● **Your assignment**: Return the entire listing, word for word.
● ● ● ● ● ● ●
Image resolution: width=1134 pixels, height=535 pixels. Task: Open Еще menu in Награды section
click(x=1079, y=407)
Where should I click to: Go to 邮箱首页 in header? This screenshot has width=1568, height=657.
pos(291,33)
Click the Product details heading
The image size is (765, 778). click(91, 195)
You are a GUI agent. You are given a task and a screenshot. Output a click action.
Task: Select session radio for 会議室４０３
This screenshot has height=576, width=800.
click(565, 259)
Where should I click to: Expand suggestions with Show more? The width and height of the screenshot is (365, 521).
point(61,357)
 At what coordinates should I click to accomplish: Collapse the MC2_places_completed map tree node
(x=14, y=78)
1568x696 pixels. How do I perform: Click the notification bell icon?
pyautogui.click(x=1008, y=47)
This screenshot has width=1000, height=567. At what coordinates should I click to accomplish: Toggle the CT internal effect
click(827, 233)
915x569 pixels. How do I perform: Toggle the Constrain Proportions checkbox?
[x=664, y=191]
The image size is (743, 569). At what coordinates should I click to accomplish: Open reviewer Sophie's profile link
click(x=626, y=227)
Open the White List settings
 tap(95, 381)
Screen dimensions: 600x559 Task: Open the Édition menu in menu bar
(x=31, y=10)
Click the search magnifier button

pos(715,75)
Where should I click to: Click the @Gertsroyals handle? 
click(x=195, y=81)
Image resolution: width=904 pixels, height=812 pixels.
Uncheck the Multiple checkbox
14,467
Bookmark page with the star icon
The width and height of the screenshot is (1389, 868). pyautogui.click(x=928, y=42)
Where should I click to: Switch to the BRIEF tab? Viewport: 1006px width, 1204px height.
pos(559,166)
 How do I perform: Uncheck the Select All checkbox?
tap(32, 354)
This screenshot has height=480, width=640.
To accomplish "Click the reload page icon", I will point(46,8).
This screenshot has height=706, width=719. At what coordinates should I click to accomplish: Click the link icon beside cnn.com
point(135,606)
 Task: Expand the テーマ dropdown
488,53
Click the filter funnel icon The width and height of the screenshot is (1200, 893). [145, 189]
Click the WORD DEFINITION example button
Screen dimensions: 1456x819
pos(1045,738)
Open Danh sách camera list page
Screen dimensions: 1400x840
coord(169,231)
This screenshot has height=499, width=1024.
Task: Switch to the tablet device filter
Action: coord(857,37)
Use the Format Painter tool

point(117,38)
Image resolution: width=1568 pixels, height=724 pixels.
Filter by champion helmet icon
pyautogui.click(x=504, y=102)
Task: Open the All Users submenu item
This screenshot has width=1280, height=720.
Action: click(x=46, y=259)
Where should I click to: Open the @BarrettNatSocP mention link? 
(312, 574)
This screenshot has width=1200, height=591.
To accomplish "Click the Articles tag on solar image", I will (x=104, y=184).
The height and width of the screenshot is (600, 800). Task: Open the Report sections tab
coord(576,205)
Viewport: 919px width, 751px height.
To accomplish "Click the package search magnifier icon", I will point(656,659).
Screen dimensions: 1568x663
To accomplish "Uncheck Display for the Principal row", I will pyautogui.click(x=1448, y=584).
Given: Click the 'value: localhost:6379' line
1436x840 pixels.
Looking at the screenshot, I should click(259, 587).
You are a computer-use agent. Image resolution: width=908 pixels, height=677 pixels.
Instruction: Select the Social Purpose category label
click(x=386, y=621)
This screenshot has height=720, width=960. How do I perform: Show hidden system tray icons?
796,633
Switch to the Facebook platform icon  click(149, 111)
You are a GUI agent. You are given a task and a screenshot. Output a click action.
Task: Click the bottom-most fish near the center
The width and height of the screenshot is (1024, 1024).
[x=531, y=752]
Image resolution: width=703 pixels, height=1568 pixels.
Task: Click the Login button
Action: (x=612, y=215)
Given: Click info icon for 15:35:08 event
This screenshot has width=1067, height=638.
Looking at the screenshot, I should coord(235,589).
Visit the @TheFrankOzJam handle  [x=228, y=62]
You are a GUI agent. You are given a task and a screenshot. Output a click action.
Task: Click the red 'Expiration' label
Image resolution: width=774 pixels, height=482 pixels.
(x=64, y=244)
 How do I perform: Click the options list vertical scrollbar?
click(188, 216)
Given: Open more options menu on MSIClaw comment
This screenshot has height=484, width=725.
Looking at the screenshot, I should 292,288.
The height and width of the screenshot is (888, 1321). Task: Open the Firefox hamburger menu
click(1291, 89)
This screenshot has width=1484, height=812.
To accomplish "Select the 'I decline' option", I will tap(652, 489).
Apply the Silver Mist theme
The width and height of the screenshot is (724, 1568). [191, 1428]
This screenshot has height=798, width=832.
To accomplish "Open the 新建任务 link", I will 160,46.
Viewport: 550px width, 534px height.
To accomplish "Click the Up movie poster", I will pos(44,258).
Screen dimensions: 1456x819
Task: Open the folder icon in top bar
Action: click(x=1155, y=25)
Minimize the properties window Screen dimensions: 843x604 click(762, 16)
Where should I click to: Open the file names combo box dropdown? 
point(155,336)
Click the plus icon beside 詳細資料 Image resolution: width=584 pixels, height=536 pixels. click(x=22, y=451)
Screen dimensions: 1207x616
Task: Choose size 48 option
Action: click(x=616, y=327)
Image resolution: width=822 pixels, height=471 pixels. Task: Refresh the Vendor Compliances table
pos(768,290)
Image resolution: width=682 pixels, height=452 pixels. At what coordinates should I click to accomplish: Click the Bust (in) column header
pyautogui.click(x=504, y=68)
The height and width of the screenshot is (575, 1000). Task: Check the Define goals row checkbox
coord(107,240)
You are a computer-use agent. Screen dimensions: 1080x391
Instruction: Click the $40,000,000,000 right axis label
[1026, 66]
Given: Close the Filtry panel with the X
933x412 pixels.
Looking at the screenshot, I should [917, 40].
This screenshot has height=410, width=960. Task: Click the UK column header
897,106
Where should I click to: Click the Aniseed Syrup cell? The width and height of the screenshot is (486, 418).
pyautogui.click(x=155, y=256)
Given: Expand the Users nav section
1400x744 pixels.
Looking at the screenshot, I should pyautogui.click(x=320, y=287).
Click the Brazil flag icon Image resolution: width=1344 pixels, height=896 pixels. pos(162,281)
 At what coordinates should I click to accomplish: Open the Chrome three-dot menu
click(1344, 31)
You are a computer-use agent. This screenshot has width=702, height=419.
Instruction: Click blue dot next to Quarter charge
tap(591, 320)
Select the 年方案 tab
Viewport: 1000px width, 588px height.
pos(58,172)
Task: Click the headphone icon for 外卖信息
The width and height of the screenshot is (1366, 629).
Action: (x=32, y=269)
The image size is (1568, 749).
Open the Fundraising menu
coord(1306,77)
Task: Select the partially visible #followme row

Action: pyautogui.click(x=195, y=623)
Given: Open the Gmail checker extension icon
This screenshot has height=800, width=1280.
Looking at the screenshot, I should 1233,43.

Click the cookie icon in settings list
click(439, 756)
● ● ● ● ● ● ●
● **Solution for this task**:
Image resolution: width=1134 pixels, height=535 pixels. Task: Open Еще menu in Награды section
click(x=1079, y=407)
Where should I click to: Go to 邮箱首页 in header? This screenshot has width=1568, height=657.
pos(291,33)
Click the Product details heading
The image size is (765, 778). click(91, 195)
You are a GUI agent. You are given a task and a screenshot. Output a click action.
Task: Select session radio for 会議室４０３
This screenshot has height=576, width=800.
click(565, 259)
Where should I click to: Expand suggestions with Show more? The width and height of the screenshot is (365, 521).
point(61,357)
 At what coordinates should I click to accomplish: Collapse the MC2_places_completed map tree node
(x=14, y=78)
1568x696 pixels. How do I perform: Click the notification bell icon?
pyautogui.click(x=1008, y=47)
This screenshot has width=1000, height=567. At what coordinates should I click to accomplish: Toggle the CT internal effect
click(827, 233)
915x569 pixels. How do I perform: Toggle the Constrain Proportions checkbox?
[x=664, y=191]
The image size is (743, 569). At what coordinates should I click to accomplish: Open reviewer Sophie's profile link
click(x=626, y=227)
Open the White List settings
 tap(95, 381)
Screen dimensions: 600x559 Task: Open the Édition menu in menu bar
(x=31, y=10)
Click the search magnifier button

pos(715,75)
Where should I click to: Click the @Gertsroyals handle? 
click(x=195, y=81)
Image resolution: width=904 pixels, height=812 pixels.
Uncheck the Multiple checkbox
14,467
Bookmark page with the star icon
The width and height of the screenshot is (1389, 868). pyautogui.click(x=928, y=42)
Where should I click to: Switch to the BRIEF tab? Viewport: 1006px width, 1204px height.
pos(559,166)
 How do I perform: Uncheck the Select All checkbox?
tap(32, 354)
This screenshot has height=480, width=640.
To accomplish "Click the reload page icon", I will point(46,8).
This screenshot has height=706, width=719. At what coordinates should I click to accomplish: Click the link icon beside cnn.com
point(135,606)
 Task: Expand the テーマ dropdown
488,53
Click the filter funnel icon The width and height of the screenshot is (1200, 893). [145, 189]
Click the WORD DEFINITION example button
Screen dimensions: 1456x819
pos(1045,738)
Open Danh sách camera list page
Screen dimensions: 1400x840
coord(169,231)
This screenshot has height=499, width=1024.
Task: Switch to the tablet device filter
Action: coord(857,37)
Use the Format Painter tool

point(117,38)
Image resolution: width=1568 pixels, height=724 pixels.
Filter by champion helmet icon
pyautogui.click(x=504, y=102)
Task: Open the All Users submenu item
This screenshot has width=1280, height=720.
Action: click(x=46, y=259)
Where should I click to: Open the @BarrettNatSocP mention link? 
(312, 574)
This screenshot has width=1200, height=591.
To accomplish "Click the Articles tag on solar image", I will (x=104, y=184).
The height and width of the screenshot is (600, 800). Task: Open the Report sections tab
coord(576,205)
Viewport: 919px width, 751px height.
To accomplish "Click the package search magnifier icon", I will point(656,659).
Screen dimensions: 1568x663
To accomplish "Uncheck Display for the Principal row", I will pyautogui.click(x=1448, y=584).
Given: Click the 'value: localhost:6379' line
1436x840 pixels.
Looking at the screenshot, I should click(259, 587).
You are a computer-use agent. Image resolution: width=908 pixels, height=677 pixels.
Instruction: Select the Social Purpose category label
click(x=386, y=621)
This screenshot has height=720, width=960. How do I perform: Show hidden system tray icons?
796,633
Switch to the Facebook platform icon  click(149, 111)
You are a GUI agent. You are given a task and a screenshot. Output a click action.
Task: Click the bottom-most fish near the center
The width and height of the screenshot is (1024, 1024).
[x=531, y=752]
Image resolution: width=703 pixels, height=1568 pixels.
Task: Click the Login button
Action: (x=612, y=215)
Given: Click info icon for 15:35:08 event
This screenshot has width=1067, height=638.
Looking at the screenshot, I should coord(235,589).
Visit the @TheFrankOzJam handle  [x=228, y=62]
You are a GUI agent. You are given a task and a screenshot. Output a click action.
Task: Click the red 'Expiration' label
Image resolution: width=774 pixels, height=482 pixels.
(x=64, y=244)
 How do I perform: Click the options list vertical scrollbar?
click(188, 216)
Given: Open more options menu on MSIClaw comment
This screenshot has height=484, width=725.
Looking at the screenshot, I should 292,288.
The height and width of the screenshot is (888, 1321). Task: Open the Firefox hamburger menu
click(1291, 89)
This screenshot has width=1484, height=812.
To accomplish "Select the 'I decline' option", I will tap(652, 489).
Apply the Silver Mist theme
The width and height of the screenshot is (724, 1568). [191, 1428]
This screenshot has height=798, width=832.
To accomplish "Open the 新建任务 link", I will 160,46.
Viewport: 550px width, 534px height.
To accomplish "Click the Up movie poster", I will pos(44,258).
Screen dimensions: 1456x819
Task: Open the folder icon in top bar
Action: click(x=1155, y=25)
Minimize the properties window Screen dimensions: 843x604 click(762, 16)
Where should I click to: Open the file names combo box dropdown? 
point(155,336)
Click the plus icon beside 詳細資料 Image resolution: width=584 pixels, height=536 pixels. click(x=22, y=451)
Screen dimensions: 1207x616
Task: Choose size 48 option
Action: click(x=616, y=327)
Image resolution: width=822 pixels, height=471 pixels. Task: Refresh the Vendor Compliances table
pos(768,290)
Image resolution: width=682 pixels, height=452 pixels. At what coordinates should I click to accomplish: Click the Bust (in) column header
pyautogui.click(x=504, y=68)
The height and width of the screenshot is (575, 1000). Task: Check the Define goals row checkbox
coord(107,240)
You are a computer-use agent. Screen dimensions: 1080x391
Instruction: Click the $40,000,000,000 right axis label
[1026, 66]
Given: Close the Filtry panel with the X
933x412 pixels.
Looking at the screenshot, I should [917, 40].
This screenshot has height=410, width=960. Task: Click the UK column header
897,106
Where should I click to: Click the Aniseed Syrup cell? The width and height of the screenshot is (486, 418).
pyautogui.click(x=155, y=256)
Given: Expand the Users nav section
1400x744 pixels.
Looking at the screenshot, I should pyautogui.click(x=320, y=287).
Click the Brazil flag icon Image resolution: width=1344 pixels, height=896 pixels. pos(162,281)
 At what coordinates should I click to accomplish: Open the Chrome three-dot menu
click(1344, 31)
You are a computer-use agent. This screenshot has width=702, height=419.
Instruction: Click blue dot next to Quarter charge
tap(591, 320)
Select the 年方案 tab
Viewport: 1000px width, 588px height.
pos(58,172)
Task: Click the headphone icon for 外卖信息
The width and height of the screenshot is (1366, 629).
Action: (x=32, y=269)
The image size is (1568, 749).
Open the Fundraising menu
coord(1306,77)
Task: Select the partially visible #followme row

Action: pyautogui.click(x=195, y=623)
Given: Open the Gmail checker extension icon
This screenshot has height=800, width=1280.
Looking at the screenshot, I should 1233,43.

Click the cookie icon in settings list
click(439, 756)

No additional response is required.